Task objective:
Output the lines of the entries below as a Markdown table with the columns Number and Line, giving each line a row number and skipping blank lines. Begin at the line that has "Privacy Policy (704, 864)" and stop after the line that has "nicht zustimmen (97, 644)".

Extracted records:

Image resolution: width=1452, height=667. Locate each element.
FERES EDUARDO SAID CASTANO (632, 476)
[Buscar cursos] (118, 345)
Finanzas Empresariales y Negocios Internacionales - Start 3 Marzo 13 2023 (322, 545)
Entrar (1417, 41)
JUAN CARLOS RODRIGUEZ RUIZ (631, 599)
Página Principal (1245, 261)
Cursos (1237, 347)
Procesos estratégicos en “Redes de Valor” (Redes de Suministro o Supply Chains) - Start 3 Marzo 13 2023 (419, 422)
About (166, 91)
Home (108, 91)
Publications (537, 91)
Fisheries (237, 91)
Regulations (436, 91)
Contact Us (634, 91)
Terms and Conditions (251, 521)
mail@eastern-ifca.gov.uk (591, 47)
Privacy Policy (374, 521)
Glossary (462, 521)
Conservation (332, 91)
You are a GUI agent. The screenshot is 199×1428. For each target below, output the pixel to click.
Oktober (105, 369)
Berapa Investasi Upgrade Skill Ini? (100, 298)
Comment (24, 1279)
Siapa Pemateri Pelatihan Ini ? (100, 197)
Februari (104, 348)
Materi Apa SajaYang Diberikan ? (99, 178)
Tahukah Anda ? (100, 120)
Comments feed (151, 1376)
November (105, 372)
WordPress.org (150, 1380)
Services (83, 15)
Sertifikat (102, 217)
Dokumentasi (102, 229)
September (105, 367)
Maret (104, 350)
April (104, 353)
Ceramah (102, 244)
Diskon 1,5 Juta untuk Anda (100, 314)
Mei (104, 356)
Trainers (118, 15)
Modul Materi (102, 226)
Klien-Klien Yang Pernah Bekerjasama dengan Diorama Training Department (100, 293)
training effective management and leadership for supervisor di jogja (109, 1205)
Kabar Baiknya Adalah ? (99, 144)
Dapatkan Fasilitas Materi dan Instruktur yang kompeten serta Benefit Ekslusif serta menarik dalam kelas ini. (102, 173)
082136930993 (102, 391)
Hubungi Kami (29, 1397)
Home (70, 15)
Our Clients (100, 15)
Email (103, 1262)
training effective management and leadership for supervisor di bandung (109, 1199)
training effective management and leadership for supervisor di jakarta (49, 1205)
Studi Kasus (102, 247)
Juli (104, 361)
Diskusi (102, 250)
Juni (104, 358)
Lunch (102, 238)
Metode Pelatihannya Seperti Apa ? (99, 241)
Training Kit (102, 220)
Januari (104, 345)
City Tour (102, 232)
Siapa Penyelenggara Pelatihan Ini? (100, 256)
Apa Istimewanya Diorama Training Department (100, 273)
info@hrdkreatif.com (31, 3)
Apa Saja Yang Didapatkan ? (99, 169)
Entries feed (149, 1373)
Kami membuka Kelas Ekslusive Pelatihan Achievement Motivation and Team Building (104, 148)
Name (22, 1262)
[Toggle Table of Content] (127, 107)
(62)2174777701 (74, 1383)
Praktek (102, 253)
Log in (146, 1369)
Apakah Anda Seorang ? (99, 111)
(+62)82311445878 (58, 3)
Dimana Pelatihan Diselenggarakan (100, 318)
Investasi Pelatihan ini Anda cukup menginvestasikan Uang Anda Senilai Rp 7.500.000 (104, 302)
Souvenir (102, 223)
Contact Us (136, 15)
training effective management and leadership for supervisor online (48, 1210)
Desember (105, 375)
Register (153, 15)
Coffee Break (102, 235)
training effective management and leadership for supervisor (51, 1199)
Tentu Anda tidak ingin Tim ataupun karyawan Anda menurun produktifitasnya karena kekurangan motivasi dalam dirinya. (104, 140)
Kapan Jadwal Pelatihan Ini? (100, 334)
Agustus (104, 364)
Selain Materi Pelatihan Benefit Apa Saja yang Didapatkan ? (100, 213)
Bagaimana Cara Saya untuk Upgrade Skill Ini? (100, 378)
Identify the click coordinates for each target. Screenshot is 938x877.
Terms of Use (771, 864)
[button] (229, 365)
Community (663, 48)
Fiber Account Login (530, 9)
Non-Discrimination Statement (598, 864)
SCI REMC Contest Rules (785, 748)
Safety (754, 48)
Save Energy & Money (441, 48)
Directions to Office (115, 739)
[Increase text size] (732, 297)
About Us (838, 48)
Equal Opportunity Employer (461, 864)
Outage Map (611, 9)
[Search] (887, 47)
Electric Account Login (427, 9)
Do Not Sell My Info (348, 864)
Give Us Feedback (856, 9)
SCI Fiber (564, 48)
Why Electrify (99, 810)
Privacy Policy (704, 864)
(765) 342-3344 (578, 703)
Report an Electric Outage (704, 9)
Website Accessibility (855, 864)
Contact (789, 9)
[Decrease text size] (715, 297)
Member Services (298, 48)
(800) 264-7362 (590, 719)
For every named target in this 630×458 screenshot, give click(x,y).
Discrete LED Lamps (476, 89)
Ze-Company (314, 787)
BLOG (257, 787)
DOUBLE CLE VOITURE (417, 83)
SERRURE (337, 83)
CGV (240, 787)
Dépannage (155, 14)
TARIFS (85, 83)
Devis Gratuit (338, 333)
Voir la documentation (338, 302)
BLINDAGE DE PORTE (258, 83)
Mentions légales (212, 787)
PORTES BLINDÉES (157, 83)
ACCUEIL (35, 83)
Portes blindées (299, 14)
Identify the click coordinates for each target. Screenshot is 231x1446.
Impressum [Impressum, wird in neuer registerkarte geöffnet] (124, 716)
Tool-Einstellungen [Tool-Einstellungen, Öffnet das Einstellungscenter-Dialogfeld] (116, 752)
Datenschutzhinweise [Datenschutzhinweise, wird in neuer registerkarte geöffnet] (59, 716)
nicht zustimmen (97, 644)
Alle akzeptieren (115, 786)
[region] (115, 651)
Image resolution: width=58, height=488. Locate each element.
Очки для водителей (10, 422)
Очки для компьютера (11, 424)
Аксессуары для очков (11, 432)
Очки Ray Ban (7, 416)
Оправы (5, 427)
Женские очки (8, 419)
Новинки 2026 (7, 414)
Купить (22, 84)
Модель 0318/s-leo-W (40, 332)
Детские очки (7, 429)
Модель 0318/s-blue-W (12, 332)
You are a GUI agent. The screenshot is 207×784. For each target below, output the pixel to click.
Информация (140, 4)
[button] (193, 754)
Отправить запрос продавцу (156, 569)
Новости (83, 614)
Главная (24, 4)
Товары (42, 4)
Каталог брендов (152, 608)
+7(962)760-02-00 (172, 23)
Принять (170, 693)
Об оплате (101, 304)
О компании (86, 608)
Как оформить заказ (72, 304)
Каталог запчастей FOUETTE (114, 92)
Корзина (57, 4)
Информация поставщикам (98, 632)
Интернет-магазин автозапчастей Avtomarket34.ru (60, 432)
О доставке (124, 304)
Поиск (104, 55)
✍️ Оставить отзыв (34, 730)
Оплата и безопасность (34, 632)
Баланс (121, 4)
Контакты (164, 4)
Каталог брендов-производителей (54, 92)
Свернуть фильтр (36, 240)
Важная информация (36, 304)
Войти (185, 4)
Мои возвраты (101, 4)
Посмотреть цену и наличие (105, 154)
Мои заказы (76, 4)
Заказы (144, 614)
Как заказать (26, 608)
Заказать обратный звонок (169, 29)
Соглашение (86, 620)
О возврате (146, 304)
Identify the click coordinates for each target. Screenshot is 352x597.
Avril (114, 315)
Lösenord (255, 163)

Task answer:
| Number | Line |
|---|---|
| 1 | Privacy Policy (704, 864) |
| 2 | (765) 342-3344 (578, 703) |
| 3 | Report an Electric Outage (704, 9) |
| 4 | Website Accessibility (855, 864) |
| 5 | Contact (789, 9) |
| 6 | [Decrease text size] (715, 297) |
| 7 | Member Services (298, 48) |
| 8 | (800) 264-7362 (590, 719) |
| 9 | For every named target in this 630×458 screenshot, give click(x,y). |
| 10 | Discrete LED Lamps (476, 89) |
| 11 | Ze-Company (314, 787) |
| 12 | BLOG (257, 787) |
| 13 | DOUBLE CLE VOITURE (417, 83) |
| 14 | SERRURE (337, 83) |
| 15 | CGV (240, 787) |
| 16 | Dépannage (155, 14) |
| 17 | TARIFS (85, 83) |
| 18 | Devis Gratuit (338, 333) |
| 19 | Voir la documentation (338, 302) |
| 20 | BLINDAGE DE PORTE (258, 83) |
| 21 | Mentions légales (212, 787) |
| 22 | PORTES BLINDÉES (157, 83) |
| 23 | ACCUEIL (35, 83) |
| 24 | Portes blindées (299, 14) |
| 25 | Identify the click coordinates for each target. Screenshot is 231x1446. |
| 26 | Impressum [Impressum, wird in neuer registerkarte geöffnet] (124, 716) |
| 27 | Tool-Einstellungen [Tool-Einstellungen, Öffnet das Einstellungscenter-Dialogfeld] (116, 752) |
| 28 | Datenschutzhinweise [Datenschutzhinweise, wird in neuer registerkarte geöffnet] (59, 716) |
| 29 | nicht zustimmen (97, 644) |